For many years, the Vermont public colleges have experienced financial stress and chronic underfunding. Exacerbated by COVID-19, in April 2020, then Vermont State Colleges system Chancellor Jeb Spaulding recommended closing the Vermont Technical College residential campus in Randolph as well as both campuses of Northern Vermont University. This proposal was withdrawn and the state provided emergency "bridge" funding to the system in fall 2020.

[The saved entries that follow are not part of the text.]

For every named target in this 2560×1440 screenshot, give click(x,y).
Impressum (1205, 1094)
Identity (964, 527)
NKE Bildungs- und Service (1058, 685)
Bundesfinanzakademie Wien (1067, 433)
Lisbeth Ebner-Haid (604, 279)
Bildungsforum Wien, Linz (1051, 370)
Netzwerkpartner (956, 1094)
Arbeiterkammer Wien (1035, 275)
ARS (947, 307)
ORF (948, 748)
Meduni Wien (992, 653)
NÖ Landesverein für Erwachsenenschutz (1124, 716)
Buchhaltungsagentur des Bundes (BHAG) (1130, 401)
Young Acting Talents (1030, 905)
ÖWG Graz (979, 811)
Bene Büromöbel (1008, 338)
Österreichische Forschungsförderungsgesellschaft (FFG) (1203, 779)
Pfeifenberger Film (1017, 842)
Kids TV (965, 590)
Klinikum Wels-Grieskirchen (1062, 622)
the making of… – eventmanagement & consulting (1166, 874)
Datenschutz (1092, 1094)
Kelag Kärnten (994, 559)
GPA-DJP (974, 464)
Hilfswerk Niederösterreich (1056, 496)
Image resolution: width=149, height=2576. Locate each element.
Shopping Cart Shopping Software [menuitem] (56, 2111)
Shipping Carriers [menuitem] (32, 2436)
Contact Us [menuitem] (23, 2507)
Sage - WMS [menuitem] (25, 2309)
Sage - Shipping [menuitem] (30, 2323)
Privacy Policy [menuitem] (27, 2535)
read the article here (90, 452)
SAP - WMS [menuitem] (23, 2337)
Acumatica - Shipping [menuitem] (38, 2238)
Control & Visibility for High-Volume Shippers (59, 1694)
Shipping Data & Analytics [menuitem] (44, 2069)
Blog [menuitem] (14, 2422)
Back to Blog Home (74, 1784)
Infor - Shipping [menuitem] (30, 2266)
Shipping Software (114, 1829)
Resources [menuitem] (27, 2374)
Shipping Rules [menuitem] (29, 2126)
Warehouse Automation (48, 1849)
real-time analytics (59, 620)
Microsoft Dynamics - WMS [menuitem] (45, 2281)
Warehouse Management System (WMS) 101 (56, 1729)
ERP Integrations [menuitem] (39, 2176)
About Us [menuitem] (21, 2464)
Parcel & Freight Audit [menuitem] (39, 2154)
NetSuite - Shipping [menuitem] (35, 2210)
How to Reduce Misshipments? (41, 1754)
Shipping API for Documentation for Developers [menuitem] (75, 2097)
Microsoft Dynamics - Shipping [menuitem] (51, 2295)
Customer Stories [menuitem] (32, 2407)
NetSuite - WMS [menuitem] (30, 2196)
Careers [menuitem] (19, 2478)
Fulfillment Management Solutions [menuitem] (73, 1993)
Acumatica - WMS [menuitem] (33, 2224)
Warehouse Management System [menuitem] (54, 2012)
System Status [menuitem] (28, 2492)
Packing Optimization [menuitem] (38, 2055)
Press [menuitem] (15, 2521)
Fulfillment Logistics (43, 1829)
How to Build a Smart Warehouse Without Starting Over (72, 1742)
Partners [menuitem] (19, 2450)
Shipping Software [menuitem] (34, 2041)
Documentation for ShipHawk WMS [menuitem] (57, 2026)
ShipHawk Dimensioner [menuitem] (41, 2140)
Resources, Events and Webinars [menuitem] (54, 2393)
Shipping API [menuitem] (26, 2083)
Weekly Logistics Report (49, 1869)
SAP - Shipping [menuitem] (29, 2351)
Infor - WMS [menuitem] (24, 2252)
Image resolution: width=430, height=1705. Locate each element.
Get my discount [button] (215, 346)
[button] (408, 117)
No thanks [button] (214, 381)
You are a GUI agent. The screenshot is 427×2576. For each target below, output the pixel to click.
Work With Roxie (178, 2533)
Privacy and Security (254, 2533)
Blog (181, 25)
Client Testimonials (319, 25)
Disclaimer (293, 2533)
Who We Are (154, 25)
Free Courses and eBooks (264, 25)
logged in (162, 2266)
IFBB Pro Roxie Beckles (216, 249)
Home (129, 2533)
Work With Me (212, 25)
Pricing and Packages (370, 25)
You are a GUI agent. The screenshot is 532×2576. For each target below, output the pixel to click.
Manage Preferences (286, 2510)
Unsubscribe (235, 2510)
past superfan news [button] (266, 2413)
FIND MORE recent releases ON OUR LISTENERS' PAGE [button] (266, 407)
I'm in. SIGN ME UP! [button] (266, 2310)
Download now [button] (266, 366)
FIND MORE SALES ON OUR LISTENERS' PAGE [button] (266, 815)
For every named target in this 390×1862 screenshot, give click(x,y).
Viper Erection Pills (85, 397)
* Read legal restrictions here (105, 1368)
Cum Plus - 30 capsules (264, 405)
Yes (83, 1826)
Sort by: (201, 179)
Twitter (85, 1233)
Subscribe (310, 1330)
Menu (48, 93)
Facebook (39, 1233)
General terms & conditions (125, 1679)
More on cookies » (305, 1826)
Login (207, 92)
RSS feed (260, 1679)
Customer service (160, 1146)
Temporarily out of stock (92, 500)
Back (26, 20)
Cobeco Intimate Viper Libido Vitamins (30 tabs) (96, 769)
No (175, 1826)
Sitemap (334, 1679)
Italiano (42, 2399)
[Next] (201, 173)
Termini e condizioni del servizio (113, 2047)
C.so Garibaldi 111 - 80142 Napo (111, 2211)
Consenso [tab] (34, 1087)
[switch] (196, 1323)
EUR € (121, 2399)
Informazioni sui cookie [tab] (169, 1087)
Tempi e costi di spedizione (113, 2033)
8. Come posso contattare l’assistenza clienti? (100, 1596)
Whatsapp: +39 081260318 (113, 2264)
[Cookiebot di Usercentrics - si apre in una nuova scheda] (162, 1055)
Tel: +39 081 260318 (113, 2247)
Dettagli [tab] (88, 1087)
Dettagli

With the funding, the state put the system on a five-year plan to eliminate the system's structural deficit, unify Castleton University, Northern Vermont University, and Vermont Technical College into one university while keeping current campus locations open, and consolidate administrative services across the system. The Vermont State Colleges System Board of Trustees endorsed the plan in February 2021 and announced in September 2021 that the institutions would unify under the name Vermont State University on July 1, 2023.

== Demographics ==
Over eighty percent of VSCS students come from the state of Vermont. Students come from over forty other U.S. states, and more than forty-five countries. Class sizes are small, the average faculty to student ratio across the five colleges is 1:16. Nearly ninety percent of the faculty hold a Ph.D. or equivalent doctorate level terminal degree in their field of instruction.

==Organization==
The Council of Presidents is the executive leadership body for Vermont State Colleges and comprises a chancellor and executive staff of the VSCS and the presidents of the four member colleges. The council works with the Board of Trustees of the Vermont State Colleges to set policies and procedures for the system. Current members of the Council are VSCS Chancellor Jeb Spaulding; President Karen Scolforo, Castleton University, President Joyce Judy, Community College of Vermont; President Elaine C. Collins, Northern Vermont University; President Patricia Moulton, the Vermont Technical College; and VSC General Counsel William Reedy, Chief Financial Officer Thomas Robbins, Chief Academic Officer Annie Howell, and Director of Community Relations and Public Policy Dan Smith.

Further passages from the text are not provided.